Kristina: Yes, we are America’s first Presidential Library. President Rutherford and First Lady Lucy Hayes’ son, Col. Webb C. Hayes, wanted to preserve their papers, books, and artifacts and came up with the presidential library concept. We opened in 1916. Since then, the museum/library building has been expanded in 1922 and 1968 to its current size of two floors of museum exhibits and one floor of library space open to the public.


Our site comprises Rutherford and Lucy’s 25-acre wooded estate, called Spiegel Grove; the museum and library building; the Hayes Home, which is a Victorian mansion; Rutherford and Lucy’s tomb; a mile of paved trails; and original White House gates at each entrance.

We predate the federal presidential library system and therefore are not part of that system. We are owned by the State of Ohio. We even have a report from the Congressional Research Service that names us as the first Presidential Library.

Spiegel Grove is also part of the National Underground Railroad Network to Freedom, which comprises historical sites with a connection to the Underground Railroad, due to Hayes’ defense of slaves as a lawyer in Cincinnati.

S&I: When did President Hayes live at Spiegel Grove and how many generations lived in the home following him?

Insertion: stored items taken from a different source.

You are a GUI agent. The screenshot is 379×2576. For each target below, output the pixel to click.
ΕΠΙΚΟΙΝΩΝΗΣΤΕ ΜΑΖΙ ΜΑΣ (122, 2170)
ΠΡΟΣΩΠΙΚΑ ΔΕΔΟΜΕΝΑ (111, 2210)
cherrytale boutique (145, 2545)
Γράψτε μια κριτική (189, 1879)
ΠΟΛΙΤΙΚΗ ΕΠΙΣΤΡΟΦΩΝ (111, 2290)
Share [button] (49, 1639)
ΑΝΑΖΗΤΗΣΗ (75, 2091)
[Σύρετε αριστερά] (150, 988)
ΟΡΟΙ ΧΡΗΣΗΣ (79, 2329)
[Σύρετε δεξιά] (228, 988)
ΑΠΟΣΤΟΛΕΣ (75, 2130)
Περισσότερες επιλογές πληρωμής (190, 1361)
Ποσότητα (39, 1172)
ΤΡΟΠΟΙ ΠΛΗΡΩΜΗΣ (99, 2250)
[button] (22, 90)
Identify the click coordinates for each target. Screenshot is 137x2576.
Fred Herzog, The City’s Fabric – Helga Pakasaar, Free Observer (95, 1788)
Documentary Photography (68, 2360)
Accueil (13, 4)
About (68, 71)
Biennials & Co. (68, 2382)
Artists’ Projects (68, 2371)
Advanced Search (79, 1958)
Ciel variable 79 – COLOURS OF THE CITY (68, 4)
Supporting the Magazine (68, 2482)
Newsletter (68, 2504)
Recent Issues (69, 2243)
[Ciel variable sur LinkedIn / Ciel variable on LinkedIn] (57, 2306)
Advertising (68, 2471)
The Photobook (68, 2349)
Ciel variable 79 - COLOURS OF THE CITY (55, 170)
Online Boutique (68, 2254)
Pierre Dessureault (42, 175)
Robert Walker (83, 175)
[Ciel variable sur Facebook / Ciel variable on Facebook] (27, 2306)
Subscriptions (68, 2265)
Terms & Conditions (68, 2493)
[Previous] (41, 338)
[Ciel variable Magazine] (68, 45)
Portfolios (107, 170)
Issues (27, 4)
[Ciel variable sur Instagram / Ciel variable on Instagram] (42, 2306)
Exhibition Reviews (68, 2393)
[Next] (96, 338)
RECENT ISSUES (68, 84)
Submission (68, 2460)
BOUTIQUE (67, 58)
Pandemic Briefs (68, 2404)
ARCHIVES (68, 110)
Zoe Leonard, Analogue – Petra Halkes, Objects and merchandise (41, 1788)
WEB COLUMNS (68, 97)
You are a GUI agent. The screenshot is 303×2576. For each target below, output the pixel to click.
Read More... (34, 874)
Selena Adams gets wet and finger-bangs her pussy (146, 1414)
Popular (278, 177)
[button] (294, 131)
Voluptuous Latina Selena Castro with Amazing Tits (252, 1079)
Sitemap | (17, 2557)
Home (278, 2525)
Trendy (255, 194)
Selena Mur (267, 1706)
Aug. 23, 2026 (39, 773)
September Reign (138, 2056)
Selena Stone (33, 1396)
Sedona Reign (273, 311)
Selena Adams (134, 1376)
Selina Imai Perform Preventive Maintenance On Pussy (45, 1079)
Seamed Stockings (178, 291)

When did the home become a historical attraction?

Kristina: Spiegel Grove was mostly Rutherford and Lucy’s retirement home. Rutherford and Lucy lived here full-time from 1873 until they went to the White House in 1877. After the family left the White House in 1881, they returned to their beloved home at Spiegel Grove and spent the rest of their lives here.

Three generations lived in the home after Rutherford and Lucy. They stayed here until 1965, and then gave the home to the State of Ohio. It was then opened for tours. In 2012, the first floor was restored to how it looked when Rutherford and Lucy lived here. We are very fortunate that the Hayes family saved everything, so almost all of the furniture, knick knacks, paintings, and other items on the first floor were original to Rutherford and Lucy. We also have photographs taken of the home in the 1880s that showed how each room looked and allowed our staff to recreate that.

S&I: Are any Hayes ancestors still in the area that are involved in your operations?

Kristina: Yes, we are blessed to have wonderful support and involvement from the Hayes descendants. Our board president, Jennifer McFarland Barrett, lives in Cincinnati, and we have had other descendants on our board through the years. Another descendant, probably the closest to us geographically, is a regular at our events and is one of our volunteers. Many descendants live on the east and west coasts, but remain involved through memberships, online programs, and other support. For our centennial in 2016, we had a family reunion, and more than 100 Hayes descendants attended.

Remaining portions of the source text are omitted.